One są półdzikie i nikt się za nimi nie ogląda. Teraz to prędzej schodzą z wysokiej skarpy. Pan jeden który pilnuje aut, stara się z nimi bawić wędką, dostają jeść. Są bardzo ładne ale nikt nie chce takich nieoswojonych koteczków. Jest jeszcze ich matka, która w ubiegłym roku 2 razy się okociła. Dla czterech kotków z tego ostatniego miotu jak tylko się nauczyły jeść i stały się troszkę samodzielne, znalazłam im domki. Ponadto na parkingu do michy przychodzi jeszcze jedna koteczka czarno-biała.
Jasiu, koteczkę koniecznie przydałoby się jak najszybciej wysterylizować bo już zaczęły się wiosenne rujki i lada moment będą kolejne kociaki A czy wśród młodzieży są kotki?
Chyba jest jedna kotka, ale ja za nimi biegać po skarpach nie będę. Napisałam pismo do UM i teraz czekamy kiedy się zjawią z kocio-łapką. Jeżeli ich do końca bieżącego tygodnia nie będzie ani telefonu na parking, to po niedzieli do nich zadzwonię.

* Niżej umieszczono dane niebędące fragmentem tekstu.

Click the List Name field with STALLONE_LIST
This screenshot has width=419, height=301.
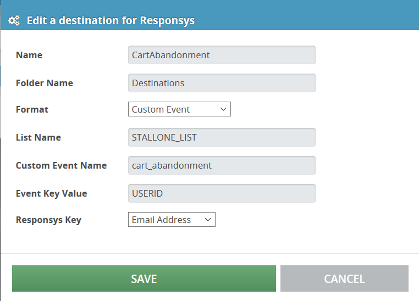[x=222, y=137]
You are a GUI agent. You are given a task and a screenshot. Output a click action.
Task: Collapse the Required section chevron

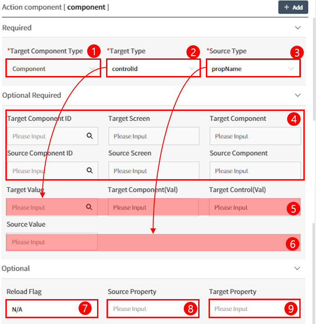297,28
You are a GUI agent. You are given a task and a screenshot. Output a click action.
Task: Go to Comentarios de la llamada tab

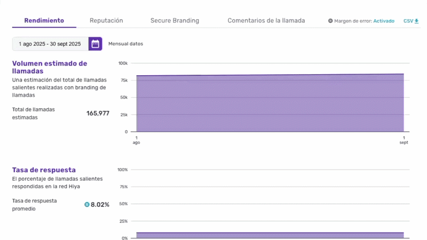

Po sterylizacja koteczka wraca na swój teren tzn. na parking. One już zawsze będą parkingowe. Chłopaków też chyba kastrują. O wszystkich napisałam w piśmie do UM. Może potem jak uda ich się więcej oswoić to może jeszcze znajdą domki. Młode koteczki chodzą już teraz na teren zadaszony tam jest cieplej i są stare fotele osłonięte specjalnie folią. Dzisiaj jeden młodzik do "michy" wyszedł właśnie z tej zadaszonej części. Wcześniej młodzież spała na zewnątrz. Teraz już lepiej, że tam poszły tylko czy ich matka czasami znowu się nie "puściła" bo jej jakoś już nie widać, a wcześniej młode swoje z tamtego miejsca goniła i chyba dlatego nocowały pod gołym niebem. Poprzednio jak była z tym drugim miotem w ciąży to też jej nie było, przyszła na parking dopiero jak trzeba było urodzić kociaki.
Koteczki czarne parkingowe są dwa tzn. komplet. Ja nie mam czasu do 15-tej aby zadzwonić do UM, albo zapominam gdy zajmę się pracą. Wczoraj był na parkingu zlot kotów innych. Był kotek czarny z białymi łapkami, szary w prążki też z białymi łapkami i jeszcze to chyba była koteczka biała w różne kolorowe łatki ale te łatki były małe taka coś z trikolor. Dzisiaj jeszcze na murze siedział kotek szary pręgowany. Chyba już koty czują wiosnę. Te wczoraj i tego dzisiaj widziałam na parkingu po raz pierwszy.
Aż boję się, bo zaraz zaczną się przymrozki, - "idzie luty, okuj buty", koty się już marcują, będzie nieciekawie dla kotów. Dziś w Interwencji w Polsacie był program o jakiejś pani Barbarze z Warszawy, która karmiła masę kotów wolnożyjących. Strasznie ją źle traktowali ludzie z tego powodu, a ona sama wydała cały spadek na dokarmianie kotków.